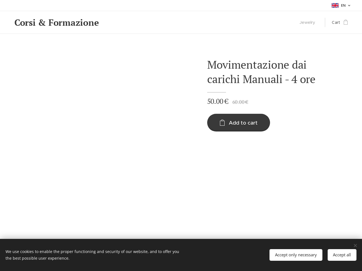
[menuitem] (308, 22)
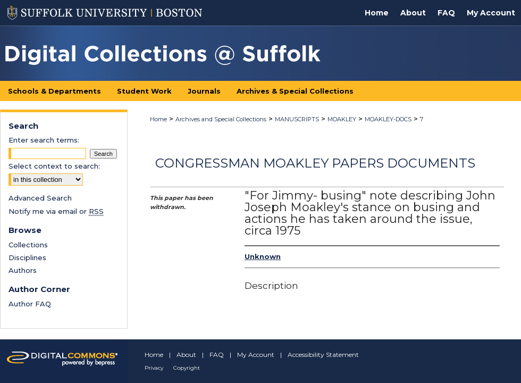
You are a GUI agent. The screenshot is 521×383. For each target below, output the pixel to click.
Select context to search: (54, 166)
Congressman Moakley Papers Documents (315, 163)
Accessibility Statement (323, 355)
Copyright (186, 367)
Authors (23, 270)
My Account (255, 355)
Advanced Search (40, 198)
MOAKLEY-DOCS (388, 119)
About (186, 355)
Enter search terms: (44, 140)
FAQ (216, 355)
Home (158, 119)
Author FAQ (30, 303)
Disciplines (27, 257)
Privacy (154, 367)
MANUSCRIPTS (297, 119)
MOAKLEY (341, 119)
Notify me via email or (56, 211)
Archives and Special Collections (220, 119)
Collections (28, 244)
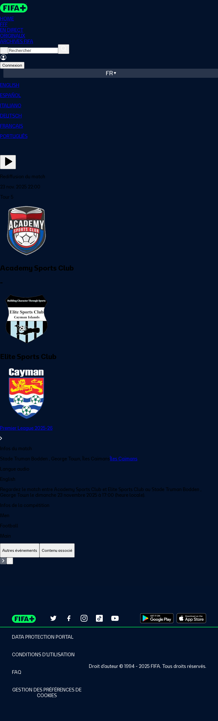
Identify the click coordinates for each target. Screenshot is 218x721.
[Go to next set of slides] (10, 560)
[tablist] (109, 550)
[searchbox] (33, 50)
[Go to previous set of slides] (3, 560)
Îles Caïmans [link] (123, 459)
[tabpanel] (109, 571)
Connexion (12, 65)
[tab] (19, 550)
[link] (109, 433)
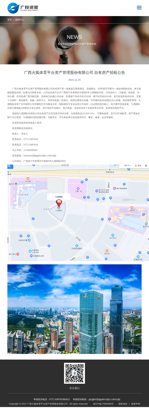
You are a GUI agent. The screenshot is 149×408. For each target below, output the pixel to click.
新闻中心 (19, 19)
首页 (9, 19)
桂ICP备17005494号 (103, 404)
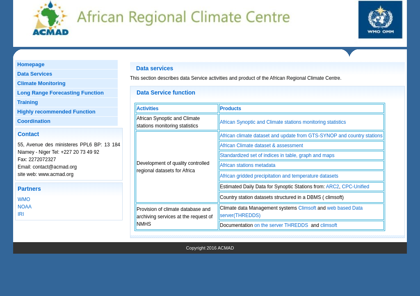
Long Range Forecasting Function (60, 93)
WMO (24, 199)
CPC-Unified (355, 187)
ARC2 (332, 187)
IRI (21, 214)
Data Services (34, 74)
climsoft (328, 225)
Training (27, 102)
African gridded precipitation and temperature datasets (279, 176)
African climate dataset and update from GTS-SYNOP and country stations (301, 136)
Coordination (33, 121)
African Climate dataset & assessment (261, 145)
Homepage (30, 64)
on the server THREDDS (281, 225)
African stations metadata (247, 165)
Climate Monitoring (41, 83)
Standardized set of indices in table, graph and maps (277, 155)
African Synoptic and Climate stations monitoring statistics (283, 122)
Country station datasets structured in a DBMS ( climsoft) (282, 197)
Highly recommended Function (56, 112)
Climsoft (307, 208)
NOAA (25, 207)
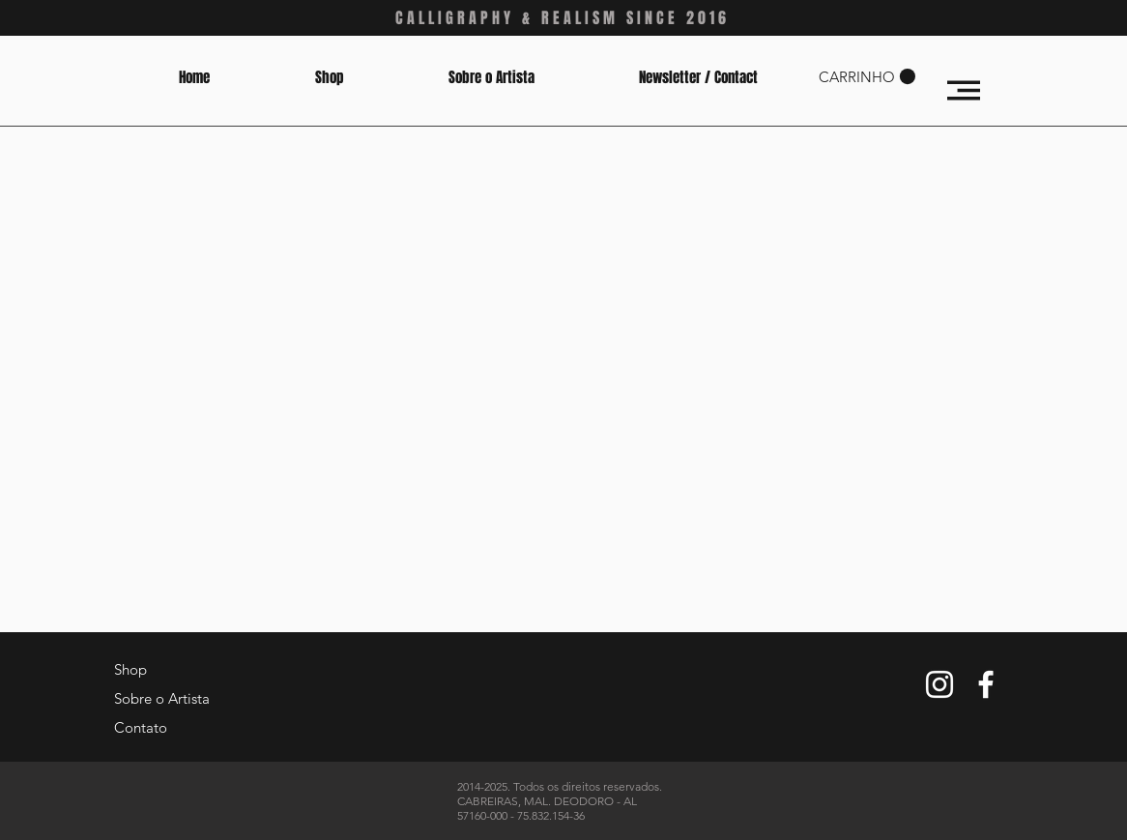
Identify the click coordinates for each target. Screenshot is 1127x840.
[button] (867, 77)
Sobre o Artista (162, 698)
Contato (140, 727)
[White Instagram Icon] (939, 684)
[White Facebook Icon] (986, 684)
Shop (130, 669)
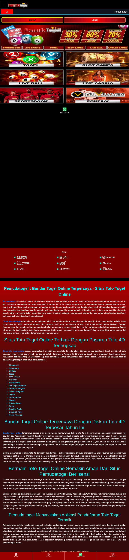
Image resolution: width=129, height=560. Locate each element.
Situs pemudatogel (12, 321)
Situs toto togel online (13, 351)
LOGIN (95, 20)
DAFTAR (32, 20)
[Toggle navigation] (4, 5)
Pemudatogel (9, 301)
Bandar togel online (12, 433)
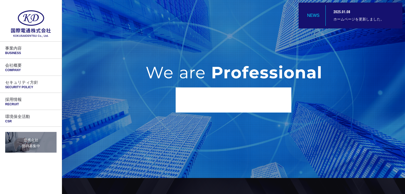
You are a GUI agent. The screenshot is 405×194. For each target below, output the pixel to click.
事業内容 (31, 50)
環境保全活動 (31, 118)
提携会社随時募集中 (31, 143)
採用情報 (31, 101)
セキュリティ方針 (31, 84)
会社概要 (31, 67)
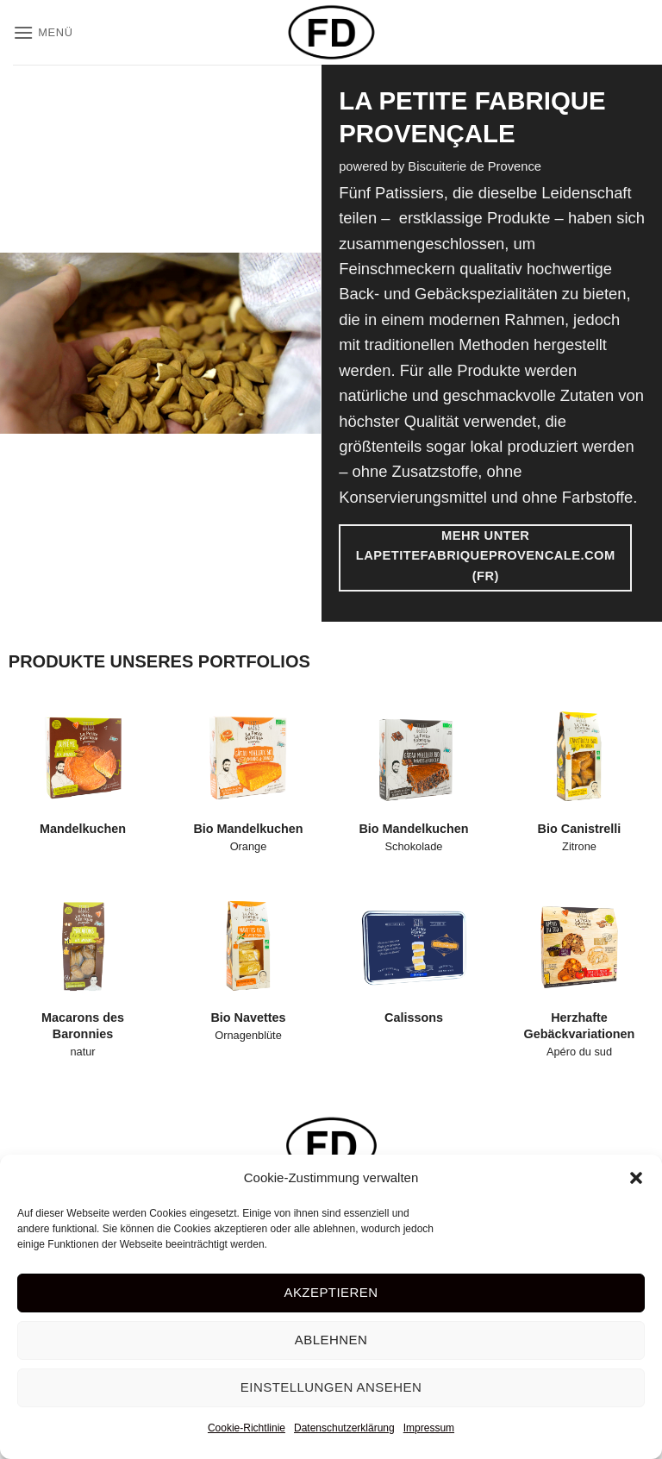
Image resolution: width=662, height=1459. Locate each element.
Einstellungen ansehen (331, 1387)
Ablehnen (331, 1339)
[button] (636, 1178)
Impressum (428, 1428)
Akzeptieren (331, 1292)
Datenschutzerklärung (344, 1428)
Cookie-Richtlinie (246, 1428)
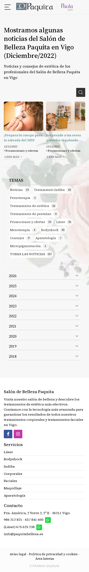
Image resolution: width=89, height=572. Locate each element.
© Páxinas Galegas (44, 566)
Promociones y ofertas (21, 151)
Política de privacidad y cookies (53, 554)
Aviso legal (18, 554)
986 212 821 (13, 519)
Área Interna (44, 559)
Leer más (12, 157)
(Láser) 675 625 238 (19, 527)
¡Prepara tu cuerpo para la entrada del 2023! (23, 137)
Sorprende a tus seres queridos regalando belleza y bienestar (63, 138)
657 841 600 (34, 519)
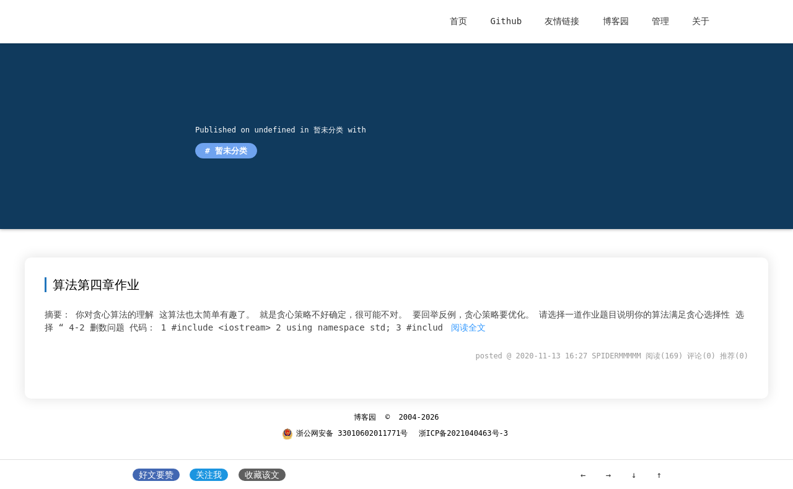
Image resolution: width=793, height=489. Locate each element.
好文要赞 (156, 475)
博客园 (616, 21)
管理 (660, 21)
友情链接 (562, 21)
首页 (458, 21)
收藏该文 (262, 475)
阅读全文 (468, 327)
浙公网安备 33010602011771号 (345, 433)
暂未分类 (326, 130)
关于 (700, 21)
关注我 (209, 475)
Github (506, 21)
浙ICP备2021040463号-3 (463, 433)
# # # #
Stated problem :: Rewrite the lines from the start of the material through the line containing "Advanced Search (40, 198)", inclusive, and give only those lines. Keep every request line unchanged, but scale each click coordinate in the answers by 1.25, rounding to whole numbers with halves rounded up, and leave out the pictures.

Result of the exercise ::
[menuitem] (385, 28)
You are a GUI agent. The screenshot is 521×383. For each target below, output the pixel to click.
Select context to search: (68, 208)
Congressman Moakley Papers Documents (394, 204)
Accessibility Statement (404, 444)
Copyright (233, 459)
Authors (29, 338)
My Account (319, 444)
Advanced Search (50, 248)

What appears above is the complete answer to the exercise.